Class Notes September 2013

 Autumn unfurls it’s flags in the wind… We’ve been studying water, beginning with many experiments involving water, it’s qualities, and properties. We’ve drawn diagrams of every experiment in our Science book, and written up in simple scientific method some of them; i.e. Materials, Procedure, Observations, Conclusions. Others we’ve added to the diagram the Conclusion, or scientific reasoning informing our observations. In this way we were able to do more actual experiments, and still have a level of academic rigor that would enthuse them but not overwhelm them with writing. We did a colorful drawing of the Water Cycle, and followed with an demonstration in class of the actual process, evaporation, condensation and precipitation. 
   Another direction to our studies was local waterways,  (and eventually history, botany, ornithology through those water bodies.)  We looked into some wonderful NY canoe streams and rivers and thought highly of the possibilities on the Clyde River trip; not only is there fantastic lagoon-like birdwatching of some 230 species, but the trip starts at Lock 27 with a chance to get our canoes lowered in a lock. We read an Iroquois folk tale “Drop Star” , or Kayuta, that took place at a lake nearby that got it’s name from the story – Lake Cayuta; we’ll try and go there. This coming week, if the weather is condusive, after studying water seeking it’s own level, which informed a couple earlier experiments, we’ll follow our local water downstream: starting at Monkey Run, at the end of Turkey Hill Rd., the nearest access to Fall Creek, then on to Flat Rock, ( exploring turbulence, etc. ) then to the Wildflower Garden creek access,on to Beebe Lake dam then on to the Suspension Bridge at Cornell, then on to Ithaca Falls, then to the suspension bridge over Fall Creek by Stewart Park and Newman GC, then out into the lake at the lighthouse.
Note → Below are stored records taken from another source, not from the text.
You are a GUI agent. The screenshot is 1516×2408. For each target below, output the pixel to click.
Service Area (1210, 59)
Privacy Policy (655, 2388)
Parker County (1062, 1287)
   The children were enjoying probability studies with dice. With hundreds of throws by the class of three dice with the possibility being 3-18, the mean being 10.5, after tallying all throws in the chaos of possibility, our average throw was 10.7! The children enjoyed working on their geomtric number boards, creating diverse geometric string drawings.
   We start our mornings with a movement study of the four, eight and sixteen directions and geometric shapes based on the number of students, in the big room and some games; then we recite a Navaho rain chant and play recorder. We’re starting slowly for those just beginning and learning to listen to one another in recitation and recorder.
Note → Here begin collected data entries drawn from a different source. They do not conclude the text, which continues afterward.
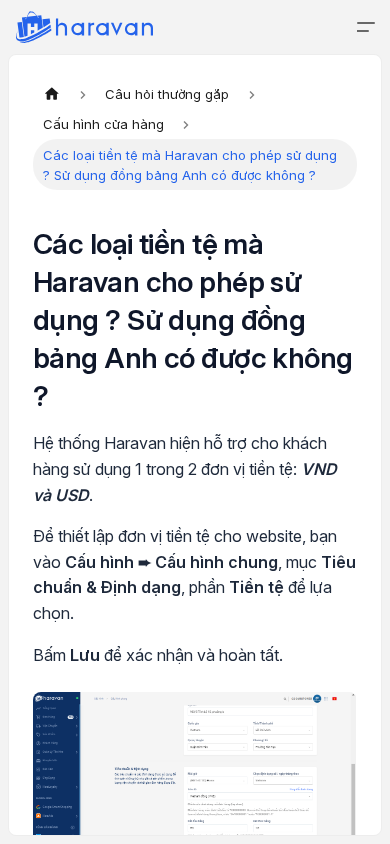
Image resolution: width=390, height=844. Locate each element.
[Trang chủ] (52, 94)
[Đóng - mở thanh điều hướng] (366, 27)
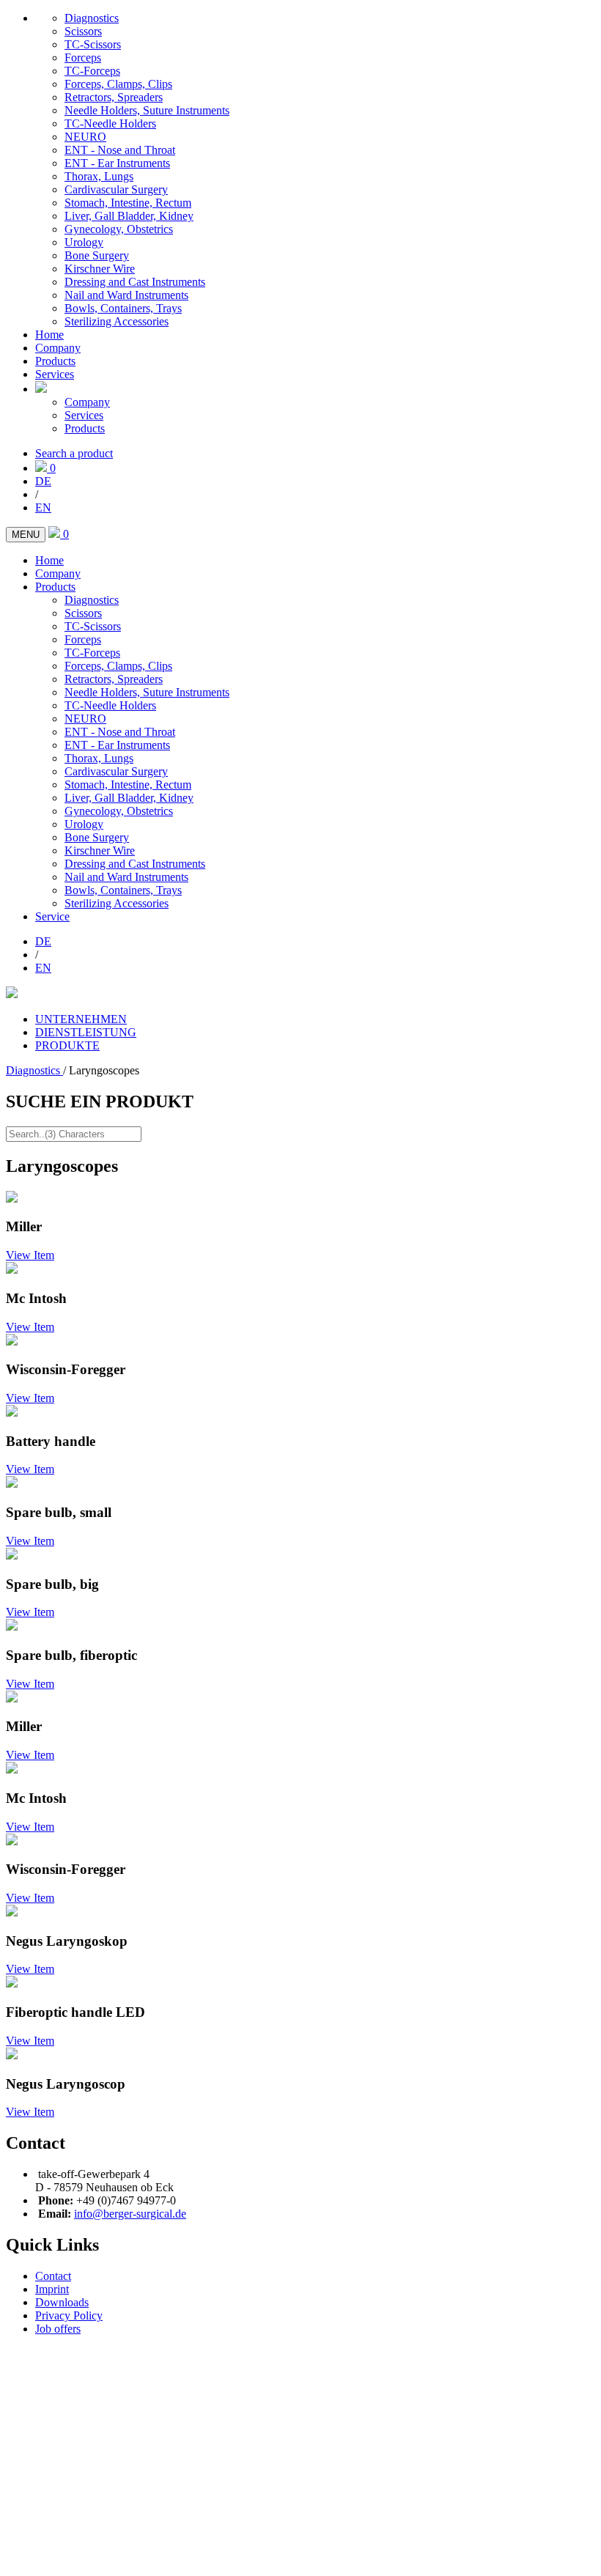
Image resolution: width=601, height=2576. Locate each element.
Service (52, 916)
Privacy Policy (69, 2315)
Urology (83, 242)
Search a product (74, 453)
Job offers (58, 2328)
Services (54, 374)
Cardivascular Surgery (116, 189)
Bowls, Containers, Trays (123, 308)
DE (43, 481)
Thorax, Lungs (98, 176)
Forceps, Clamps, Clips (118, 84)
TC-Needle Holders (110, 123)
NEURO (85, 136)
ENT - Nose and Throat (119, 150)
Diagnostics (91, 18)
   In Music we’ve been learning American history through it’s folk music, and playing with multiple instruments and percussion in an ensemble, hootenanny style. In Creative Writing we worked on stories, in Drama we acted out dialogues, in preparation for playwriting. In Geography we played Borderline and acted out U.S.State charades. In Art we’ve worked on gesture drawings and quick sketches with the students taking turns to pose, and sculpture with some nice modeling clay we ordered. Thanks for being part of the Finnstitute Experiment!